Hundreds of thousands of demonstrators took to the streets this week calling for presidential term limits and denouncing President Faure Gnassingbe and his family’s half-century in power.
Gnassingbe took over as leader in 2005 after the death of his father, Gnassingbe Eyadema, who had come to power in 1967 after a military coup.
Togo’s opposition has long called for constitutional reform and in an apparent concession, the government has proposed a new bill to parliament, which has been recalled for Tuesday.
But Eric Dupuy, spokesman for the CAP 2015 opposition grouping, described the bill as a “delaying tactic”.
“We don’t expect anything from it. We still don’t know the details of the bill. At this stage it’s difficult to talk about it,” he told AFP.
Faure Gnassingbe, who currently holds the rotating presidency of the West African regional bloc ECOWAS, has won three elections in 2005, 2010 and 2015.

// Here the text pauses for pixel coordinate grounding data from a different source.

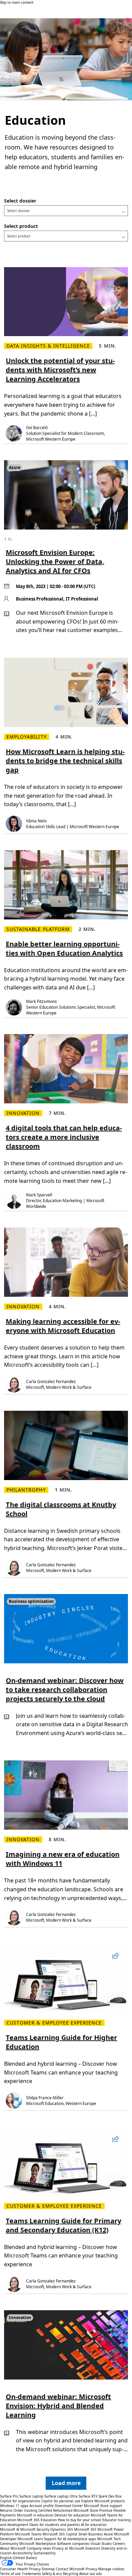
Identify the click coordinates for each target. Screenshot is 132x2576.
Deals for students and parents (54, 2524)
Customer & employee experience (54, 2023)
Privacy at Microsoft (68, 2548)
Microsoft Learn (30, 2538)
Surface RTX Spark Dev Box (100, 2496)
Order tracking (25, 2510)
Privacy (92, 2569)
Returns (6, 2510)
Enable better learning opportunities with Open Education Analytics (64, 948)
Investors (92, 2548)
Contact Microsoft (70, 2569)
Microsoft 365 (85, 2529)
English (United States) (18, 2557)
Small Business (91, 2534)
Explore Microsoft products (103, 2501)
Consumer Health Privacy (20, 2569)
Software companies (73, 2543)
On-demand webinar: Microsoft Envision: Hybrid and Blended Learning (58, 2405)
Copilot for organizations (20, 2501)
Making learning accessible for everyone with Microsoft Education (63, 1326)
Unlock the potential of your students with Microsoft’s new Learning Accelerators (60, 369)
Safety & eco (52, 2573)
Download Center (69, 2505)
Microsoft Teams (28, 2534)
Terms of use (10, 2573)
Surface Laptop (31, 2496)
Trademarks (31, 2573)
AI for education (94, 2524)
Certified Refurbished (55, 2510)
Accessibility (22, 2553)
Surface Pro (9, 2496)
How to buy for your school (79, 2520)
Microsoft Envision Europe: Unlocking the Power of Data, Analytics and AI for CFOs (55, 561)
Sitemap (48, 2569)
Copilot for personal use (60, 2501)
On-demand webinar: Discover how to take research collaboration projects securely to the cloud (65, 1689)
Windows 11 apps (14, 2505)
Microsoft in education (35, 2515)
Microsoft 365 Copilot (60, 2534)
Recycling (70, 2573)
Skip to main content (17, 2)
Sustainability (45, 2553)
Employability (26, 737)
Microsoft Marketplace (37, 2543)
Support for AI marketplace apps (70, 2538)
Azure (108, 2534)
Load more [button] (66, 2483)
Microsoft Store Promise (92, 2510)
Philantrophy (26, 1490)
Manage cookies (111, 2569)
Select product (21, 226)
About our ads (90, 2573)
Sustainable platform (38, 929)
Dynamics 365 (61, 2529)
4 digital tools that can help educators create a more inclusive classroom (64, 1137)
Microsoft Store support (103, 2505)
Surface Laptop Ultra (61, 2496)
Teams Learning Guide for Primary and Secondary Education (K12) (63, 2225)
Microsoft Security (34, 2529)
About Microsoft (13, 2548)
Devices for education (72, 2515)
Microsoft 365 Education (37, 2520)
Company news (39, 2548)
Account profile (41, 2505)
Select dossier (20, 200)
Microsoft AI (9, 2529)
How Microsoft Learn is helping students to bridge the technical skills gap (65, 760)
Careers (119, 2543)
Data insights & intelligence (48, 346)
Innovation (23, 1113)
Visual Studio (101, 2543)
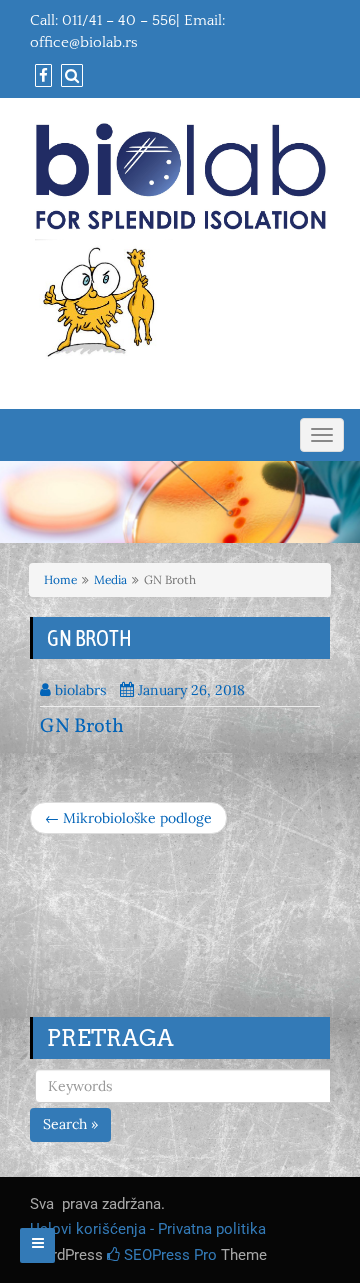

But the opposition has disputed the results and hundreds have been killed in post-poll protests.
This week’s demonstrations were largely peaceful, although police fired teargas at protesters who had mounted barricades in some areas of the capital Lome and more than 80 people were arrested.
Dupuy said Sunday human rights groups had told them all of those detained had been released overnight, but there was no official confirmation from the authorities.
Mobile internet services remained disrupted, according to an AFP correspondent in Lome, who said the atmosphere was calm and there were few people on the streets Sunday morning.
The opposition wants a return to the provision for a maximum of two, five-year presidential terms as well as the introduction of a two-round voting system.
The United Nations has urged the opposition to work with the government to enact reforms.
Togo’s civil service minister Gilbert Barawa said on Friday it was unclear whether lawmakers, who are not officially due back until October, will have time to discuss the reform bill at Tuesday’s extraordinary session.